Start of Block

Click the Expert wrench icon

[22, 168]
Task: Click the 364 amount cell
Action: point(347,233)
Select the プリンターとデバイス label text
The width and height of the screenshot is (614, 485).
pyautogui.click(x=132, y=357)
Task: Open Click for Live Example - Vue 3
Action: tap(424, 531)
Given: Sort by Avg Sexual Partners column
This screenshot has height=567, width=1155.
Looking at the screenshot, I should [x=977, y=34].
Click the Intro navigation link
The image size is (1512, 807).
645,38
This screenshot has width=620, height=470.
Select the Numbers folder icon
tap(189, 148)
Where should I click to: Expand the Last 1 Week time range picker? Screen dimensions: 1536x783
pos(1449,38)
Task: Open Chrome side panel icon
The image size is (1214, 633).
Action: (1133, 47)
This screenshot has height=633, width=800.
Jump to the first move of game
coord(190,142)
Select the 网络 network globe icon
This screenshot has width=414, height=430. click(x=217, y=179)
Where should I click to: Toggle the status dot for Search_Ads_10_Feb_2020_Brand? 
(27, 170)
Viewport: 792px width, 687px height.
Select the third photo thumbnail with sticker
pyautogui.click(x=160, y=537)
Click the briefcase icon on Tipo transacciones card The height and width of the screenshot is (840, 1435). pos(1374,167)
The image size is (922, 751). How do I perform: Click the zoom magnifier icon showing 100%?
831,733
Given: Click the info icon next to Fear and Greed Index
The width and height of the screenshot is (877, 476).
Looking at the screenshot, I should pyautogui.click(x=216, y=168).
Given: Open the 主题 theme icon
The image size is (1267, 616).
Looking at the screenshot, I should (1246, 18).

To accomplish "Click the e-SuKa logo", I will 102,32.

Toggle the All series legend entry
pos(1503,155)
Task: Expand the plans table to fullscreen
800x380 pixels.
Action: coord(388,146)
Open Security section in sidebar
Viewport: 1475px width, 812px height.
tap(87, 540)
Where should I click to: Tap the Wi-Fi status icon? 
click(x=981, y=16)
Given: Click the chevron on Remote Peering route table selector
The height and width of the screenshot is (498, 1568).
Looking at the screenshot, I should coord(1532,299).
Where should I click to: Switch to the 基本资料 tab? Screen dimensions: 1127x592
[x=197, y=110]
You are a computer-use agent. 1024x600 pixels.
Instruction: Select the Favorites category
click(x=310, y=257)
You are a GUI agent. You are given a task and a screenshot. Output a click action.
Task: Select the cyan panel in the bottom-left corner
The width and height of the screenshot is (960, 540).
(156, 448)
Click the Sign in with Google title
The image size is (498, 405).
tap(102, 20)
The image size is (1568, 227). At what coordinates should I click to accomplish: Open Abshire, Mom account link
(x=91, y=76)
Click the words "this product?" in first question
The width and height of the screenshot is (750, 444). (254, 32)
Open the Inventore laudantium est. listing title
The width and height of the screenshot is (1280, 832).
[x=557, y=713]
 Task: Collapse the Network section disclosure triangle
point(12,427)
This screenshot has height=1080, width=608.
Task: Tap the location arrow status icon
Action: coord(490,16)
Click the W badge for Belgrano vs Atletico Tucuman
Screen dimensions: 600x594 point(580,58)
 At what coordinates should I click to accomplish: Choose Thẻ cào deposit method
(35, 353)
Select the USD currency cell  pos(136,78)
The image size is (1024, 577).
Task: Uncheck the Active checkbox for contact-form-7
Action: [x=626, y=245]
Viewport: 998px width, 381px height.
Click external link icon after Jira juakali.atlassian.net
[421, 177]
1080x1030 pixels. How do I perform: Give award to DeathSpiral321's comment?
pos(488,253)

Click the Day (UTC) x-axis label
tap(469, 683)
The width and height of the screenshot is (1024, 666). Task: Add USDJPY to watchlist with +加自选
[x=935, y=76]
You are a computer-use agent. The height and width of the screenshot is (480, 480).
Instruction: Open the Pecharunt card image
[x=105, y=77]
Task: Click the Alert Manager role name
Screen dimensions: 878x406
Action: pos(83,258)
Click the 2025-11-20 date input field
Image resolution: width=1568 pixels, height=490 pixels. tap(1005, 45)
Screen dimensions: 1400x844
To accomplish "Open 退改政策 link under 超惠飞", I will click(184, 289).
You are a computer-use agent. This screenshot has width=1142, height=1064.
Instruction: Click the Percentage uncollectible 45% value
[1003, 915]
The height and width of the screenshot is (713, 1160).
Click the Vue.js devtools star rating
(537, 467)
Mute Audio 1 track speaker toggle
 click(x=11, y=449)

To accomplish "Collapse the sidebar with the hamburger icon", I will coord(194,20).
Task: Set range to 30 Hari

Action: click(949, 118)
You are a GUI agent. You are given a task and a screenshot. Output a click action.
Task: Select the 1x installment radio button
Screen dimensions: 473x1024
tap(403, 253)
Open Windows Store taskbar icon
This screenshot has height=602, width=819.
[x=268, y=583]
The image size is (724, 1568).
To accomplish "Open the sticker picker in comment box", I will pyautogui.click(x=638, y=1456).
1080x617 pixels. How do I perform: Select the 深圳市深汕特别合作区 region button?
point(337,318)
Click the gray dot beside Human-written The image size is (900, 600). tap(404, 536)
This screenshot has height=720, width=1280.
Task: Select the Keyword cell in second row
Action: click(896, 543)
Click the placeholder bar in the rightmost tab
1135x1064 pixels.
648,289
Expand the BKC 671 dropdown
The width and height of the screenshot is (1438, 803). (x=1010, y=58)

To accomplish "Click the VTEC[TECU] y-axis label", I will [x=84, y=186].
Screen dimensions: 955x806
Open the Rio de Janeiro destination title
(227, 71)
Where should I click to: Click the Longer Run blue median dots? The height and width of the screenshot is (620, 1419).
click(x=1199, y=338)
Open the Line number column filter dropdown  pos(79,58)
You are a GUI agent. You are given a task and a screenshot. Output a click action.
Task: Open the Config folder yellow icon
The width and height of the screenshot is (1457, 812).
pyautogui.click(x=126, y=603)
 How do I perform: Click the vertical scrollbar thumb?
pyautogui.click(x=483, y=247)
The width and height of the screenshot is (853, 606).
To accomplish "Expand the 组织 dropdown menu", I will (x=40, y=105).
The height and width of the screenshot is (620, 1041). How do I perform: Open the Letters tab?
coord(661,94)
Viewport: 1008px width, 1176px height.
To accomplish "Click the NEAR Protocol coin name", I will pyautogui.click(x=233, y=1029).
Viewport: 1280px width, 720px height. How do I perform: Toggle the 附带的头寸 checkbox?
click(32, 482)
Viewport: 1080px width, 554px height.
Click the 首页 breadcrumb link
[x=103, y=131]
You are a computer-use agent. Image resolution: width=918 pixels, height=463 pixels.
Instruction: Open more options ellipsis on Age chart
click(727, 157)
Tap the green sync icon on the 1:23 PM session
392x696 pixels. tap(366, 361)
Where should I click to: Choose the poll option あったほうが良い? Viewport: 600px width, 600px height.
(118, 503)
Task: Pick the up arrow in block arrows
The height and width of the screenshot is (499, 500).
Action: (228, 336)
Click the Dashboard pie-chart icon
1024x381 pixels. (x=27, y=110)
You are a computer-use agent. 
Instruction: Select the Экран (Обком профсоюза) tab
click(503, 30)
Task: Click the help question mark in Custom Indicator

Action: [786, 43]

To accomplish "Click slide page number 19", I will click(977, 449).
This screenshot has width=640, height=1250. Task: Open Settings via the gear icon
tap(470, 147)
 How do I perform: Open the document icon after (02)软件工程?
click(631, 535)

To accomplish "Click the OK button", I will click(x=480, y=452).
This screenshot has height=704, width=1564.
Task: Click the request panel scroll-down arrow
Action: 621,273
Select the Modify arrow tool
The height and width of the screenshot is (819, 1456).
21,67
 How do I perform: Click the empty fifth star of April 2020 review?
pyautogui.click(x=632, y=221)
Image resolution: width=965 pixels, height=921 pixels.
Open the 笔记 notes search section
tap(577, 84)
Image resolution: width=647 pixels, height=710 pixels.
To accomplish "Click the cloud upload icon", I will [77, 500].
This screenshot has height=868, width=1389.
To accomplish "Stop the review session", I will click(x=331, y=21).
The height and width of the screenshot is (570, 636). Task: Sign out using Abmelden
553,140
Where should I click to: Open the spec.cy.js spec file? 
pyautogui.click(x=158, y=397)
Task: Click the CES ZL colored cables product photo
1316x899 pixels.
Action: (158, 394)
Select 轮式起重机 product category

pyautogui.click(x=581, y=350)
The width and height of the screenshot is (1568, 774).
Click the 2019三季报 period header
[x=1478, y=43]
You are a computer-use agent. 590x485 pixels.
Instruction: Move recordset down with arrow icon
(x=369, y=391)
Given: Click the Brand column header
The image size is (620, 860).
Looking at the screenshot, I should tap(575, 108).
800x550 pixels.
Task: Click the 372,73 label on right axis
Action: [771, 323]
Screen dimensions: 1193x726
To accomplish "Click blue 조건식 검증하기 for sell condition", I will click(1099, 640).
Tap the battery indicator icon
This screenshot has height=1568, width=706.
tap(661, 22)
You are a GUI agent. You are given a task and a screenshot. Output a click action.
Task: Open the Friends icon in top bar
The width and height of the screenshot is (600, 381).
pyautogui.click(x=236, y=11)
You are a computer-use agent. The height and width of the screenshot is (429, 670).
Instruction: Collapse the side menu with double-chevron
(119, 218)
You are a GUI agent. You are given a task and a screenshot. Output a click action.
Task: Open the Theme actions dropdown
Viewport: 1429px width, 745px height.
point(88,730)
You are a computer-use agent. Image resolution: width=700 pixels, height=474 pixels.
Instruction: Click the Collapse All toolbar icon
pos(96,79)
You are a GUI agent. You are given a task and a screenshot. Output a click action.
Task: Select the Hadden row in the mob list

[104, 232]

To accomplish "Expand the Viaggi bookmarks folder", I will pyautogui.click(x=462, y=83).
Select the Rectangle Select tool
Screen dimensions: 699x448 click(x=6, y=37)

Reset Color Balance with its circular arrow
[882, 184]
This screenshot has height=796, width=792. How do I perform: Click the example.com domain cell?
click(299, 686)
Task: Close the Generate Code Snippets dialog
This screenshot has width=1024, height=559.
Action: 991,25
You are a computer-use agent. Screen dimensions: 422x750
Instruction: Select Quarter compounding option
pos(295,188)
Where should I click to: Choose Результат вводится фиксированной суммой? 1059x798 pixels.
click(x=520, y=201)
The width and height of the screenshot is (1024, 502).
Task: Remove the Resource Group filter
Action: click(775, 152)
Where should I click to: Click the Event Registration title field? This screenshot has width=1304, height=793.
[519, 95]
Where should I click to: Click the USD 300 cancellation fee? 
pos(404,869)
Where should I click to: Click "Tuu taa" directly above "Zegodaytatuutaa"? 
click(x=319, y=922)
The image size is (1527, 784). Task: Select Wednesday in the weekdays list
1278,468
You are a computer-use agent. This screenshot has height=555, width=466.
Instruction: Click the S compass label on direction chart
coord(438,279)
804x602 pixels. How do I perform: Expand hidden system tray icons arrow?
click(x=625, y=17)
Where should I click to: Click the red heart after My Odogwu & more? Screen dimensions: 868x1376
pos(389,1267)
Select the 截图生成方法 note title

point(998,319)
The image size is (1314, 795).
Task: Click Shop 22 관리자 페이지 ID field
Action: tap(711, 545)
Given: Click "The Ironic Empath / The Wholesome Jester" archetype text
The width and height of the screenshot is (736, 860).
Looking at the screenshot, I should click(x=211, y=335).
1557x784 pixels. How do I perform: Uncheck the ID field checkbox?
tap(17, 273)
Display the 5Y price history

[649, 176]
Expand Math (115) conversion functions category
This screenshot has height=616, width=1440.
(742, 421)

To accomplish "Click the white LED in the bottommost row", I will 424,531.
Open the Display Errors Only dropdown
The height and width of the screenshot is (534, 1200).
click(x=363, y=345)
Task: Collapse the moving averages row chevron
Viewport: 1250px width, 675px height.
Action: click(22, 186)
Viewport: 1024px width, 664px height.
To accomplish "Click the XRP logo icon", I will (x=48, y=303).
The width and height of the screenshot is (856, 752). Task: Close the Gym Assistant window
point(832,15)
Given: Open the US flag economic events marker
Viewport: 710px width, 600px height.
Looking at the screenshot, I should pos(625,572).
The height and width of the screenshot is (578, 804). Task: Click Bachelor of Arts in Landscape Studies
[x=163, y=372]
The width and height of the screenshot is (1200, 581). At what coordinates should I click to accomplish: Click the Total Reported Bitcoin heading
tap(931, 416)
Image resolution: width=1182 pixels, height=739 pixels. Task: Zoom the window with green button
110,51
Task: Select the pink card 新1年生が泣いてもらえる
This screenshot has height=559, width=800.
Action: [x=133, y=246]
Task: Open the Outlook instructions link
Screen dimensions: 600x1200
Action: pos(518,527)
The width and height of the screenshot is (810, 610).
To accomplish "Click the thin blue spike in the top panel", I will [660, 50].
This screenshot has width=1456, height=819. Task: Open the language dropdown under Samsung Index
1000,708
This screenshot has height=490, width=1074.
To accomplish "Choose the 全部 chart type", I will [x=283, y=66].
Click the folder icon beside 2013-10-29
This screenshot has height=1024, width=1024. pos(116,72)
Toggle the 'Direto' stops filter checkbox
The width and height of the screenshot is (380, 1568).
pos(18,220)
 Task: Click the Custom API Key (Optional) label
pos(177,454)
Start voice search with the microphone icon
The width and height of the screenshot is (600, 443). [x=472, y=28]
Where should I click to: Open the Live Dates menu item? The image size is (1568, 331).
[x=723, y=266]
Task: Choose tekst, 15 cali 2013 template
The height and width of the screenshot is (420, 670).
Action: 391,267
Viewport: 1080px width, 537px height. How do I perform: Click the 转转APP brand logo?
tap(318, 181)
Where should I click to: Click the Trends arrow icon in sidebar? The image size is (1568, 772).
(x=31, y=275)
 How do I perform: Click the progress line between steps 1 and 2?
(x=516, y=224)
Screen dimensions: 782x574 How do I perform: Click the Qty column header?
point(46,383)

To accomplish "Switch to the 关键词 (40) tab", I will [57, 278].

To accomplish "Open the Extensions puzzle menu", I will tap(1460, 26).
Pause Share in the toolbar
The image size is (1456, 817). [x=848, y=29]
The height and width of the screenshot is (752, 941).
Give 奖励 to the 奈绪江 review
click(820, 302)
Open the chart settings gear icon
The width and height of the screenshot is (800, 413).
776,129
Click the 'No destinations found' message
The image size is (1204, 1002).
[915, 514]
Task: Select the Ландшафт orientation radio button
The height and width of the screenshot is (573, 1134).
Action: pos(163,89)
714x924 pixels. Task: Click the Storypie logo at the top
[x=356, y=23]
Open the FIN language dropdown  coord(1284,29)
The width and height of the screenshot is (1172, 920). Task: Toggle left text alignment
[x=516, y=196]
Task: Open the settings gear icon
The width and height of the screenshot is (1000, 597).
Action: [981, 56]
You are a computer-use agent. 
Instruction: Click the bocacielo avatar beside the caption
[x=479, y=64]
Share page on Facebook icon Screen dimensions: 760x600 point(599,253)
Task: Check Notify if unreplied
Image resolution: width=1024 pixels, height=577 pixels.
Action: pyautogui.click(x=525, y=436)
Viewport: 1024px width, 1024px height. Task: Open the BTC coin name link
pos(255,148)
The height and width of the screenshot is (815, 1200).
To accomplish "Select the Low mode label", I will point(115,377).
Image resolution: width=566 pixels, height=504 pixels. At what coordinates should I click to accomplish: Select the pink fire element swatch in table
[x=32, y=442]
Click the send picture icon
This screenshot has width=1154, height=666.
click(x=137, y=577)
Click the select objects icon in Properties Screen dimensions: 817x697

End of Block

_YOUR TASK_
Take the listing above from its first line through the line containing "Given: Click the chevron", and transcribe that stretch exactly, with no other lines.

_RESPONSE_
Click the Expert wrench icon

[22, 168]
Task: Click the 364 amount cell
Action: point(347,233)
Select the プリンターとデバイス label text
The width and height of the screenshot is (614, 485).
pyautogui.click(x=132, y=357)
Task: Open Click for Live Example - Vue 3
Action: tap(424, 531)
Given: Sort by Avg Sexual Partners column
This screenshot has height=567, width=1155.
Looking at the screenshot, I should [x=977, y=34].
Click the Intro navigation link
The image size is (1512, 807).
645,38
This screenshot has width=620, height=470.
Select the Numbers folder icon
tap(189, 148)
Where should I click to: Expand the Last 1 Week time range picker? Screen dimensions: 1536x783
pos(1449,38)
Task: Open Chrome side panel icon
The image size is (1214, 633).
Action: (1133, 47)
This screenshot has height=633, width=800.
Jump to the first move of game
coord(190,142)
Select the 网络 network globe icon
This screenshot has width=414, height=430. click(x=217, y=179)
Where should I click to: Toggle the status dot for Search_Ads_10_Feb_2020_Brand? 
(27, 170)
Viewport: 792px width, 687px height.
Select the third photo thumbnail with sticker
pyautogui.click(x=160, y=537)
Click the briefcase icon on Tipo transacciones card The height and width of the screenshot is (840, 1435). pos(1374,167)
The image size is (922, 751). How do I perform: Click the zoom magnifier icon showing 100%?
831,733
Given: Click the info icon next to Fear and Greed Index
The width and height of the screenshot is (877, 476).
Looking at the screenshot, I should pyautogui.click(x=216, y=168).
Given: Open the 主题 theme icon
The image size is (1267, 616).
Looking at the screenshot, I should (1246, 18).

To accomplish "Click the e-SuKa logo", I will 102,32.

Toggle the All series legend entry
pos(1503,155)
Task: Expand the plans table to fullscreen
800x380 pixels.
Action: coord(388,146)
Open Security section in sidebar
Viewport: 1475px width, 812px height.
tap(87, 540)
Where should I click to: Tap the Wi-Fi status icon? 
click(x=981, y=16)
Given: Click the chevron on Remote Peering route table selector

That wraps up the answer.